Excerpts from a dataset

#####

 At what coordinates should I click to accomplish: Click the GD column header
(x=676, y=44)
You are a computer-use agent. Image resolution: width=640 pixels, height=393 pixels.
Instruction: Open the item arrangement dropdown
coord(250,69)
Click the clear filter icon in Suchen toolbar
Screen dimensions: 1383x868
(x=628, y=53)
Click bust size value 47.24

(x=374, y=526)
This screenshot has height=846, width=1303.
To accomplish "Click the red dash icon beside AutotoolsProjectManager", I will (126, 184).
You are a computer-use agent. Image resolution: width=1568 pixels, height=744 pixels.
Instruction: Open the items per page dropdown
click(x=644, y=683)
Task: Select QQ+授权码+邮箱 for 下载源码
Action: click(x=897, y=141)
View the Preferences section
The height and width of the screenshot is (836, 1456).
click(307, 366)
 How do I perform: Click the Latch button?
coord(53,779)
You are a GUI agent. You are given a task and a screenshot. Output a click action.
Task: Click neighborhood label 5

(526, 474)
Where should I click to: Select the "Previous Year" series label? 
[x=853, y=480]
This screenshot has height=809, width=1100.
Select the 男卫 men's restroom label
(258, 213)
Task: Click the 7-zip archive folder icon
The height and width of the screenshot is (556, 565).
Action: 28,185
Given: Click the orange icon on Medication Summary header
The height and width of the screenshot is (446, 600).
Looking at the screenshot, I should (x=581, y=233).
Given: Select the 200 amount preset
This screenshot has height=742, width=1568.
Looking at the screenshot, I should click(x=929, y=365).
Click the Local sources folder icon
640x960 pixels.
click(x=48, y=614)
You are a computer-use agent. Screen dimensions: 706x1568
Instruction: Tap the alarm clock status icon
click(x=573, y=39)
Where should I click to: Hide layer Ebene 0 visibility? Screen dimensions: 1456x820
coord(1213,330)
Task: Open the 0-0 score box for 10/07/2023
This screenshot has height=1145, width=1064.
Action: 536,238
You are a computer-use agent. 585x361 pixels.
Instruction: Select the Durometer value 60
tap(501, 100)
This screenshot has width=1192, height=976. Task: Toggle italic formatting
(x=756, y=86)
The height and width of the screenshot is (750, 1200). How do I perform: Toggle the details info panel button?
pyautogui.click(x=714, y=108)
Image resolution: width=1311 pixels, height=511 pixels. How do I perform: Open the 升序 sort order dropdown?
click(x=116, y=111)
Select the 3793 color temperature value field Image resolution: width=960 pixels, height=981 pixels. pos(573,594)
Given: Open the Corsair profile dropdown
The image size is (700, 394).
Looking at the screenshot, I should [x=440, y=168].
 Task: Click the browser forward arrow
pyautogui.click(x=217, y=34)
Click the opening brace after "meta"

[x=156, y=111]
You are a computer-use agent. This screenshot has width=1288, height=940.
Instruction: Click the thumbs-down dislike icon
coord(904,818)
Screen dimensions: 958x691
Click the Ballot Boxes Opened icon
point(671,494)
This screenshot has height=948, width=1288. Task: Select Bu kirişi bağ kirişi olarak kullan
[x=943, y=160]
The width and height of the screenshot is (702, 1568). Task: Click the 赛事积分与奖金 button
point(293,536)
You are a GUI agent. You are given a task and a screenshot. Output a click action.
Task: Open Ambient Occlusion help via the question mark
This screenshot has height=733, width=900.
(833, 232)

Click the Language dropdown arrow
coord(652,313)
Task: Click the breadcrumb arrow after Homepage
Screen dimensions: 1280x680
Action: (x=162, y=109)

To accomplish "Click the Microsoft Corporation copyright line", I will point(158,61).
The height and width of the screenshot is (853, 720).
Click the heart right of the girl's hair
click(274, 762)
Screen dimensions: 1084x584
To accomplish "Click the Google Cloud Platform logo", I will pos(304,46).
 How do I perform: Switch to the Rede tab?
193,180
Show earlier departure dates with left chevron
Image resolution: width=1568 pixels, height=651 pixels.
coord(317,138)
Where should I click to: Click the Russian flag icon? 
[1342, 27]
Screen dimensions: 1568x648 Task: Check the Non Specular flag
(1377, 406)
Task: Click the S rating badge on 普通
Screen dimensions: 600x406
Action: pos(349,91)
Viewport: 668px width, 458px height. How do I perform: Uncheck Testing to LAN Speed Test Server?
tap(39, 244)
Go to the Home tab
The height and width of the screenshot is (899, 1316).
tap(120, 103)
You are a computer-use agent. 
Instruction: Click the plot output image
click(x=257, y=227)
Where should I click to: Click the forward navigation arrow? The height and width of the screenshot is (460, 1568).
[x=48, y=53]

#####

* [The task] Would you please reproduce the entries above word for word?

* [Completed task]
 At what coordinates should I click to accomplish: Click the GD column header
(x=676, y=44)
You are a computer-use agent. Image resolution: width=640 pixels, height=393 pixels.
Instruction: Open the item arrangement dropdown
coord(250,69)
Click the clear filter icon in Suchen toolbar
Screen dimensions: 1383x868
(x=628, y=53)
Click bust size value 47.24

(x=374, y=526)
This screenshot has height=846, width=1303.
To accomplish "Click the red dash icon beside AutotoolsProjectManager", I will (126, 184).
You are a computer-use agent. Image resolution: width=1568 pixels, height=744 pixels.
Instruction: Open the items per page dropdown
click(x=644, y=683)
Task: Select QQ+授权码+邮箱 for 下载源码
Action: click(x=897, y=141)
View the Preferences section
The height and width of the screenshot is (836, 1456).
click(307, 366)
 How do I perform: Click the Latch button?
coord(53,779)
You are a GUI agent. You are given a task and a screenshot. Output a click action.
Task: Click neighborhood label 5

(526, 474)
Where should I click to: Select the "Previous Year" series label? 
[x=853, y=480]
This screenshot has height=809, width=1100.
Select the 男卫 men's restroom label
(258, 213)
Task: Click the 7-zip archive folder icon
The height and width of the screenshot is (556, 565).
Action: 28,185
Given: Click the orange icon on Medication Summary header
The height and width of the screenshot is (446, 600).
Looking at the screenshot, I should (x=581, y=233).
Given: Select the 200 amount preset
This screenshot has height=742, width=1568.
Looking at the screenshot, I should click(x=929, y=365).
Click the Local sources folder icon
640x960 pixels.
click(x=48, y=614)
You are a computer-use agent. Screen dimensions: 706x1568
Instruction: Tap the alarm clock status icon
click(x=573, y=39)
Where should I click to: Hide layer Ebene 0 visibility? Screen dimensions: 1456x820
coord(1213,330)
Task: Open the 0-0 score box for 10/07/2023
This screenshot has height=1145, width=1064.
Action: 536,238
You are a computer-use agent. 585x361 pixels.
Instruction: Select the Durometer value 60
tap(501, 100)
This screenshot has width=1192, height=976. Task: Toggle italic formatting
(x=756, y=86)
The height and width of the screenshot is (750, 1200). How do I perform: Toggle the details info panel button?
pyautogui.click(x=714, y=108)
Image resolution: width=1311 pixels, height=511 pixels. How do I perform: Open the 升序 sort order dropdown?
click(x=116, y=111)
Select the 3793 color temperature value field Image resolution: width=960 pixels, height=981 pixels. pos(573,594)
Given: Open the Corsair profile dropdown
The image size is (700, 394).
Looking at the screenshot, I should [x=440, y=168].
 Task: Click the browser forward arrow
pyautogui.click(x=217, y=34)
Click the opening brace after "meta"

[x=156, y=111]
You are a computer-use agent. This screenshot has width=1288, height=940.
Instruction: Click the thumbs-down dislike icon
coord(904,818)
Screen dimensions: 958x691
Click the Ballot Boxes Opened icon
point(671,494)
This screenshot has height=948, width=1288. Task: Select Bu kirişi bağ kirişi olarak kullan
[x=943, y=160]
The width and height of the screenshot is (702, 1568). Task: Click the 赛事积分与奖金 button
point(293,536)
You are a GUI agent. You are given a task and a screenshot. Output a click action.
Task: Open Ambient Occlusion help via the question mark
This screenshot has height=733, width=900.
(833, 232)

Click the Language dropdown arrow
coord(652,313)
Task: Click the breadcrumb arrow after Homepage
Screen dimensions: 1280x680
Action: (x=162, y=109)

To accomplish "Click the Microsoft Corporation copyright line", I will point(158,61).
The height and width of the screenshot is (853, 720).
Click the heart right of the girl's hair
click(274, 762)
Screen dimensions: 1084x584
To accomplish "Click the Google Cloud Platform logo", I will pos(304,46).
 How do I perform: Switch to the Rede tab?
193,180
Show earlier departure dates with left chevron
Image resolution: width=1568 pixels, height=651 pixels.
coord(317,138)
Where should I click to: Click the Russian flag icon? 
[1342, 27]
Screen dimensions: 1568x648 Task: Check the Non Specular flag
(1377, 406)
Task: Click the S rating badge on 普通
Screen dimensions: 600x406
Action: pos(349,91)
Viewport: 668px width, 458px height. How do I perform: Uncheck Testing to LAN Speed Test Server?
tap(39, 244)
Go to the Home tab
The height and width of the screenshot is (899, 1316).
tap(120, 103)
You are a computer-use agent. 
Instruction: Click the plot output image
click(x=257, y=227)
Where should I click to: Click the forward navigation arrow? The height and width of the screenshot is (460, 1568).
[x=48, y=53]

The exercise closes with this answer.